Perel’s meaning was logical – people aren’t naturally inclined to monogamy, or to even have sex for extended periods of time. This is the premise of her book – Mating in Captivity – which discusses the work necessary when it comes to keeping desire alive in long-term relationships.
The promise of modern monogamy, romance, marriage and the Victorian-era morals that surround these societal institutions, tie our beliefs, ego, and emotions up with how our partners behave toward us and vice versa. Perel pushes intimacy to the side – suggesting that for long-term couples, their closeness can become the enemy of sex,. After all, desire thrives on chase, and mystery.
“Autonomous will is essential to desire; desire means to own the wanting. People can be massively attracted, but have no desire. Desire is a motivation.” Perel tells Goop. Explaining how the subconscious beliefs we associate with the institution of marriage and long-term monogamy become detrimental to sexual relationships.

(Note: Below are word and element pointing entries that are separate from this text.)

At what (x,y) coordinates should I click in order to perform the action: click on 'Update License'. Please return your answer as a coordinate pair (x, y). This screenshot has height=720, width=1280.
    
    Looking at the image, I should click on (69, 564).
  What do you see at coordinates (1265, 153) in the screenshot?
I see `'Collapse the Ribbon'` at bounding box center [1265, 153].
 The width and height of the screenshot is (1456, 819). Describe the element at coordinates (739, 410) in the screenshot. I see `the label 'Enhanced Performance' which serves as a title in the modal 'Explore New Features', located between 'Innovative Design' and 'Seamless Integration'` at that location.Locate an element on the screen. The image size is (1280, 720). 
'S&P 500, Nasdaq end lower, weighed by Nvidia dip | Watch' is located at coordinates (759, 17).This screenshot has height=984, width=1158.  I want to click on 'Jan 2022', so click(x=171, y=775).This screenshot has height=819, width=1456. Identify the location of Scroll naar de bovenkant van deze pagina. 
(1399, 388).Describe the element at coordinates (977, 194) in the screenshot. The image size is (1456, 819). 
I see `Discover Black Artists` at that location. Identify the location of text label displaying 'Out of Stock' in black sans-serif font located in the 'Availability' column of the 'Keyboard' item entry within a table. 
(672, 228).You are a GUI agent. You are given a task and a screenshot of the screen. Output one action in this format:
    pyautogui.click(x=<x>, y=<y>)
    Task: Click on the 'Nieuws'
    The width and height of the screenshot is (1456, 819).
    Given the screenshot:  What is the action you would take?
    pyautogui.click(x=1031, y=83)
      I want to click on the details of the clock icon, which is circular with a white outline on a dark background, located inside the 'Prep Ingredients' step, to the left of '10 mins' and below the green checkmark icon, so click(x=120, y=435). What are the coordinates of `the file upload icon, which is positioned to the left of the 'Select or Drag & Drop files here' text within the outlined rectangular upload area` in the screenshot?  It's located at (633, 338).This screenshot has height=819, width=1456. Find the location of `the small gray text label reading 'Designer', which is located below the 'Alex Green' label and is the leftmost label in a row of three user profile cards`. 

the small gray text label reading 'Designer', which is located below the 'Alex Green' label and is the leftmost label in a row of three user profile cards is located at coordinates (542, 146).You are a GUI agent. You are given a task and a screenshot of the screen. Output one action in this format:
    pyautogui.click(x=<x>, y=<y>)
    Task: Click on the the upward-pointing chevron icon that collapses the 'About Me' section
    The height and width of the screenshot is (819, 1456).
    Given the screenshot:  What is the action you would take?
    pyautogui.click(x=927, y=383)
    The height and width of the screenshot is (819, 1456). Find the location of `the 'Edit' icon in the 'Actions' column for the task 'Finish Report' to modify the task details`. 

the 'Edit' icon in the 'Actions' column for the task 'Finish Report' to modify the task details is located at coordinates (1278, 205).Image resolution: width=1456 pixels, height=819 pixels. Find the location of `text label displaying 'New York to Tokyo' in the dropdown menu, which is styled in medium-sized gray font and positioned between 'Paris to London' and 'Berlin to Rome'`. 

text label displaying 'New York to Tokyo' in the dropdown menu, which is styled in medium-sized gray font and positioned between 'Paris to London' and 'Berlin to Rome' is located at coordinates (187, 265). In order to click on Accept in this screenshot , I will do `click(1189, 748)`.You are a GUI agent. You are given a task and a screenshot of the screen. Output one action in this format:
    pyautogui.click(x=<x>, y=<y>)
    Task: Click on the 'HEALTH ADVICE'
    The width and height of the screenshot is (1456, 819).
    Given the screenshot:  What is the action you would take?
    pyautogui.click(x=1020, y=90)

When we look at the role of female-presenting people within society we can see an extension of this – look at the backlash Kim Kardashian faced upon releasing semi-naked photos after her first pregnancy. We see women in their ‘roles’ – and we can internalise this, and project our beliefs about the role of the ‘wife’, ‘mother’, the ‘good’ girlfriend or life partner (not to mention the maiden, mother and crone) and become somewhat sexually devoid. Why? Because we aren’t used to seeing wives and mothers in sexual roles. If we begin to shape our own identity fully as these things – we might find ourselves facing a couples deathbed.
As females are naturally painted as caregivers, it can be difficult to compartmentalise and differentiate the ‘self’ – desirous, and wanting – to the duties and roles taking up space within the relationship.
Sex isn’t something we’re naturally ‘good’ at or amazing at. In that first Podcast episode of Perel’s, as she guides the same couple through their infidelity issues, she explains this. The idea that we’re all naturally not only good at sex, and that if you’re with the ‘right’ person you should always know what they’re thinking – not to mention the idea that sex must die when you give birth, or get old, is a complete myth perpetuated by lazy Hollywood scriptwriters.
In fact, in her podcast, Perel discusses how our society thinking this has created many, many problems for people and relationships.
Sex, relationships and love are work – and they’re also a choice you make daily. They are things you need to practice and work on and learn about if you want to be good at them.